# Work required:
Give every non-blank line, from the line containing "You are a computer-use agent." to the line containing "coord(17,13)", as a JSON list of strings, with one string per line.

:: Material to process ::

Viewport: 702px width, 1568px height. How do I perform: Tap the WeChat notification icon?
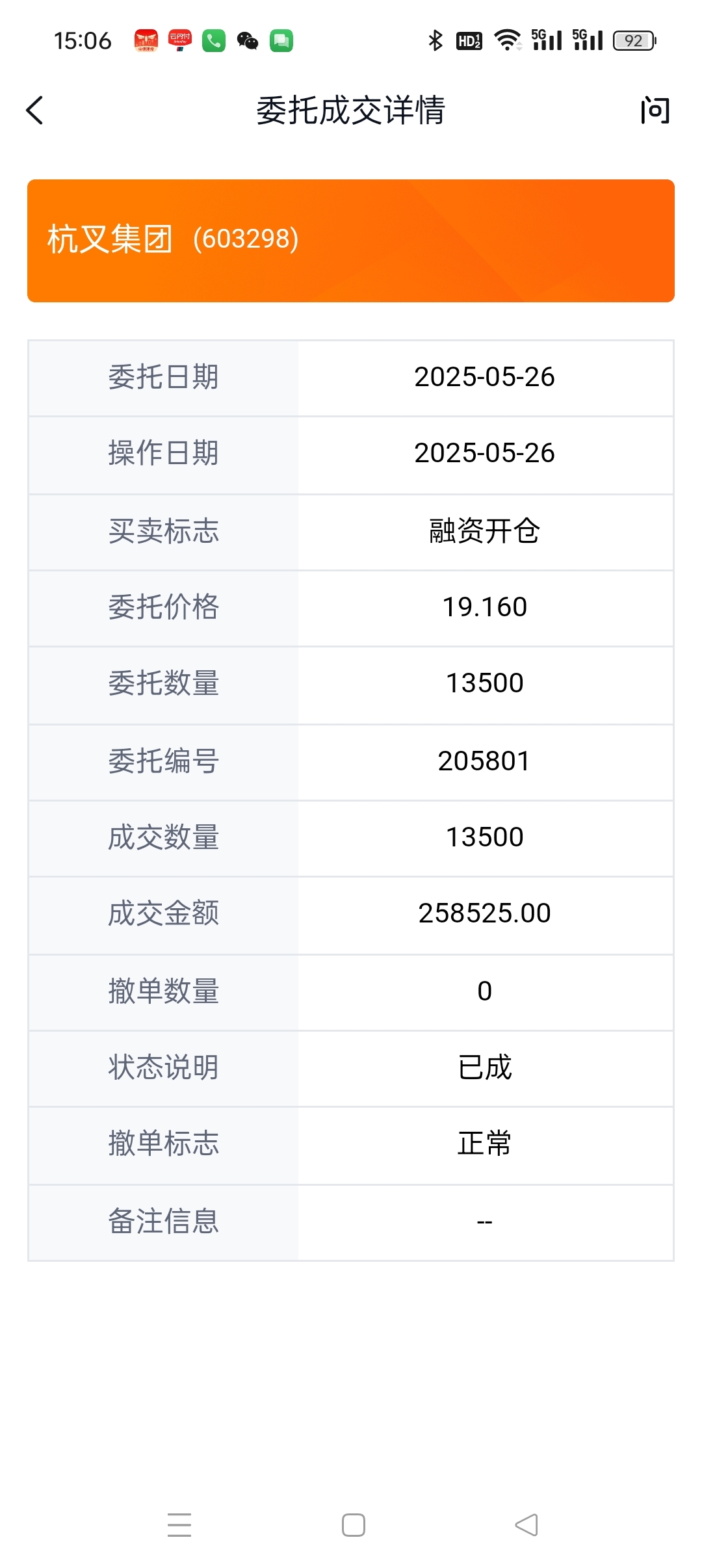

:::
:: Material to process ::

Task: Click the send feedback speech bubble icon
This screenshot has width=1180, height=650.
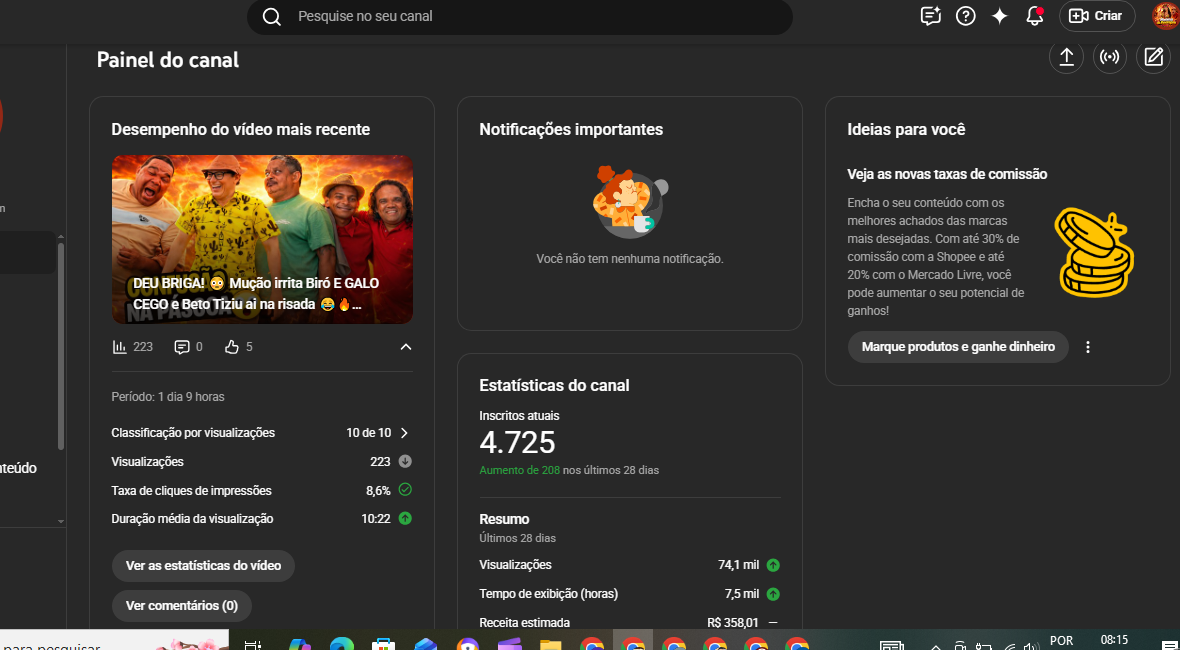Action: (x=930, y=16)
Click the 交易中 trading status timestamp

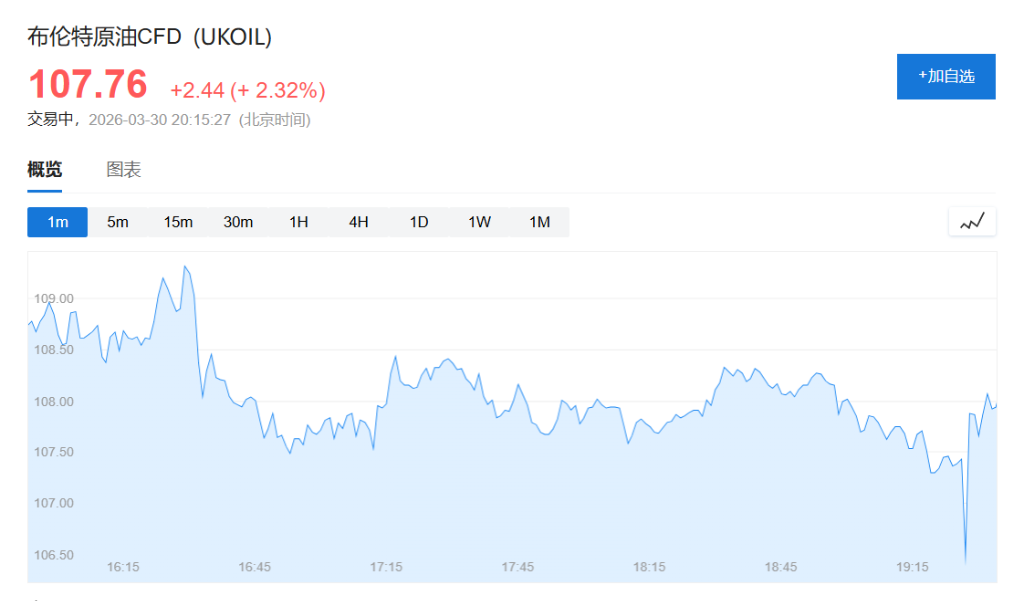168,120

:::
:: Material to process ::

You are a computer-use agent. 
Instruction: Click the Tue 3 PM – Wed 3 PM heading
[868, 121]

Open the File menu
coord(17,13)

:::

# Solution for this task:
[
  "You are a computer-use agent. ",
  "Instruction: Click the Tue 3 PM – Wed 3 PM heading",
  "[868, 121]",
  "Open the File menu",
  "coord(17,13)"
]